Short task.
Reproduce the following lines verbatim, omitting the pictures from your answer.

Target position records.
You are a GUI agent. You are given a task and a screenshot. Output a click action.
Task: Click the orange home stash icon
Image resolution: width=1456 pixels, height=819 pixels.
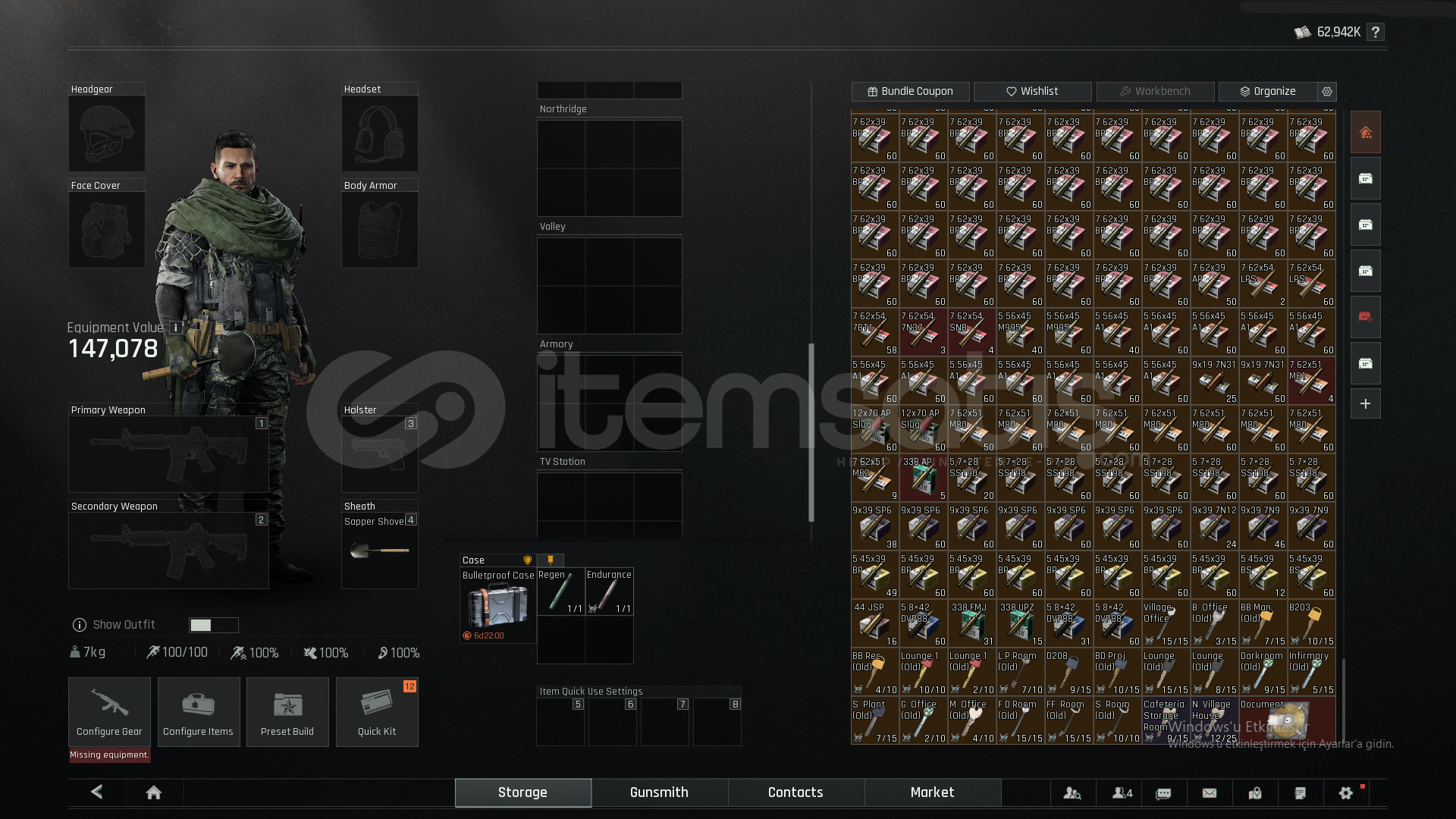[1365, 133]
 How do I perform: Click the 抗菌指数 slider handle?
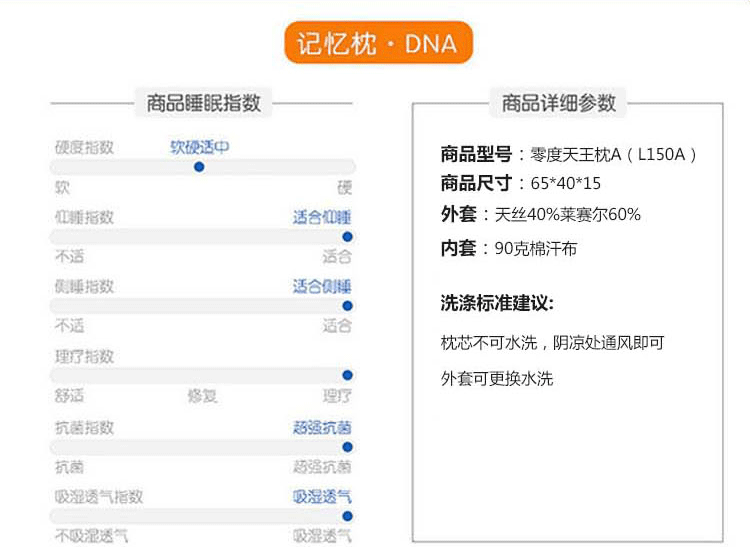347,447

Result for this task.
You are a GUI agent. You are given a task and a screenshot. Output a click action.
Task: Click the orange home stash icon
Image resolution: width=1456 pixels, height=819 pixels.
[1365, 133]
 How do I perform: Click the 抗菌指数 slider handle?
347,447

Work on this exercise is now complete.